Do Not Read More Books Enter

You’ve doubtless seen a stop sign appropriated for some political agenda with a well-placed sticker - “WAR,” say, or, as L. Fitzgerald Sjoberg would have it, “NOT FREEING MUMIA.” But how is one to parse a certain “Do Not Enter” sign in the Old Fourth Ward, the white bar between the “DO NOT” and the “ENTER” of which is defaced with “READ MORE BOOKS”?

8 Responses to “Do Not Read More Books Enter”


  1. Anyone else remember the mickey mouse stencils on the sidewalks of down town AA? When the street lights came on the shadows cast by parking meters filled in the face & ears? Now that was creative!


  2. Yeah, they’re wearing off. I’ve wanted to retouch them for a while now, and I’d like to find out who did them in the first place.
    js


  3. I doubt that anyone remembers the graffiti “McGovern For Truth” on the fence at the bottom of the hill intersection of W Kingsley and N First St… I do.

    The Observer had a short article on the Mickey Mouse stencils several years ago. They were done by a local fellow whose name I cannot recall.


  4. We failed to get McGovern and eventually failed to get the truth.

    Sorry I didn’t see it in ‘72. I had been drafted and was in a really overrated place in S.E. Asia.

    I am not a crook,
    Ilya


  5. Was that before or after the inside and outside barfing?

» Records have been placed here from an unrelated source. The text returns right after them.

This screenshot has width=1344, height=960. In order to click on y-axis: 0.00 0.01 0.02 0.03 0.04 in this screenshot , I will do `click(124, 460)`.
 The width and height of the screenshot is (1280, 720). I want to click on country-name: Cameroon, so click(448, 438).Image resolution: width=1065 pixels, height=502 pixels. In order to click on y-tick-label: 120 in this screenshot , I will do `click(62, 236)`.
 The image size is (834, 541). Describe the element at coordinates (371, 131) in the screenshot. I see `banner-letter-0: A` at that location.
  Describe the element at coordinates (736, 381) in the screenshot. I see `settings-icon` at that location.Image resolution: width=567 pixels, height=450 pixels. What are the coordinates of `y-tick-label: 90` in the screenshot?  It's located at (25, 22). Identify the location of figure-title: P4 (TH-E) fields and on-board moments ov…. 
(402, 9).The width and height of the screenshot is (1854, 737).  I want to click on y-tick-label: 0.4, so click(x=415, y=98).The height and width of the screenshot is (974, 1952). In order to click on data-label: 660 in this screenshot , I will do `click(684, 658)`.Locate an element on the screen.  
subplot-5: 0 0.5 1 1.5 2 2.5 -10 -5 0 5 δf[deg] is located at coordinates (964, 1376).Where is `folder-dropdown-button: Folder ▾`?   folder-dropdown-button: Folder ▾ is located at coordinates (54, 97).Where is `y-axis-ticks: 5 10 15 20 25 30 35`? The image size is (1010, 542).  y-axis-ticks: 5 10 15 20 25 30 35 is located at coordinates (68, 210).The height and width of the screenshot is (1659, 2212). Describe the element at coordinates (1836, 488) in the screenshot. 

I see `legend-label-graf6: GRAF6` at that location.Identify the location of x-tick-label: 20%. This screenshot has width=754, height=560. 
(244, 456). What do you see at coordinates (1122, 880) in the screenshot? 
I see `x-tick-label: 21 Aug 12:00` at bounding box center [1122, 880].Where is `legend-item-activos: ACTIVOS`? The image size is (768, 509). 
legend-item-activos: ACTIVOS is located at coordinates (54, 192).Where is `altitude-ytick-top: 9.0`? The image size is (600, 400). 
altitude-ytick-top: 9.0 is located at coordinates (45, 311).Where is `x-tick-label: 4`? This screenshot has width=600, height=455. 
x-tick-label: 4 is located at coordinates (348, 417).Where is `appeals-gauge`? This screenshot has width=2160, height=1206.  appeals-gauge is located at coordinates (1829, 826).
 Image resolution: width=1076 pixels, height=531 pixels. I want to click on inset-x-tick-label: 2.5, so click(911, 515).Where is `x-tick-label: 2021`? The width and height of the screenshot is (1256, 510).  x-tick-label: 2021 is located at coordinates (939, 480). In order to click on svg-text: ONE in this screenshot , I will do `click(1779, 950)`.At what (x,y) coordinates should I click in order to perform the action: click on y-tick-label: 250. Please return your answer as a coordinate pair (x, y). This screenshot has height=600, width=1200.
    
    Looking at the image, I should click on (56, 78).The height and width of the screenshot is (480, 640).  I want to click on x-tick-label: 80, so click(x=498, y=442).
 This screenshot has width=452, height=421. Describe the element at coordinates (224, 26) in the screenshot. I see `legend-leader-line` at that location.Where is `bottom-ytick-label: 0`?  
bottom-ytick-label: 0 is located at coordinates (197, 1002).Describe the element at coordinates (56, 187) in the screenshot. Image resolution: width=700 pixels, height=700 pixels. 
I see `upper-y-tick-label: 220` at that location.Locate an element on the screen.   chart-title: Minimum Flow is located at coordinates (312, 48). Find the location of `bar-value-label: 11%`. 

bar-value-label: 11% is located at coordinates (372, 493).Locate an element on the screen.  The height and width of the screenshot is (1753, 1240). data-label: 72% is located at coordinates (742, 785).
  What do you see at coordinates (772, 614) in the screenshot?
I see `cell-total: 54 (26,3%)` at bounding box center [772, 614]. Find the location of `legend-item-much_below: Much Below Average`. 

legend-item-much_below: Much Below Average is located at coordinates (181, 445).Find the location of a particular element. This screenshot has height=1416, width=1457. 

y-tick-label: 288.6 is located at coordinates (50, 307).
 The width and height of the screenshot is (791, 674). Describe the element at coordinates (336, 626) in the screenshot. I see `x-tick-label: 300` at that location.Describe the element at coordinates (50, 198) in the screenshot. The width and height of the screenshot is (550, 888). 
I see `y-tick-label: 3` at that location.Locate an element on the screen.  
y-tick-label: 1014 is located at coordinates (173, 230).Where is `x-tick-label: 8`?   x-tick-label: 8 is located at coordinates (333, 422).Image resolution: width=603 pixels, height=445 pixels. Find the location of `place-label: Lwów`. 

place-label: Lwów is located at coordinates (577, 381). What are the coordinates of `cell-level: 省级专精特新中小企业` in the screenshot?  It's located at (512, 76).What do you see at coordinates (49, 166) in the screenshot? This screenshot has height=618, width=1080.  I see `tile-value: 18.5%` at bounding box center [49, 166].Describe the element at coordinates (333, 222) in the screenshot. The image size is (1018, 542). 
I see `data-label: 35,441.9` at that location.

  6. I was just talking about the Mickey Mouses the other day, how I haven’t seen any of them around for eons. Anyone know were there are any left? I’ll go take some pictures and document them.

    Speaking off, somewhere online is a photo gallery of Ann Arbor places that no longer exist, if I can dig up the link I’ll post it.


  7. Anna,
    That came after, about 3 years after.
    This tells me something about you.
    You have balls.

    Not in a good or bad way, just that you possess testicles, most likely two.

    BTW – Was that your grandma?

    Ilya


  8. My favorite Ann Arbor grafitto was scrawled in huge hot pink letters across the entire width of the Warren Road overpass on US-23 just north of town: DEFINE YOURSELF OR BE DEFINED. Gone at least five years now.

    I was a kid in East Lansing at the time Rubber Bob was active. He wrote in round script with red spray paint all over sidewalks and walls on campus and surrounding areas, all about the intimate details of his rubber fetishism and “rubber parties”. Rubber Bob got to be such an icon that there was a reference to him in a newspaper ad for East Lansing State Bank.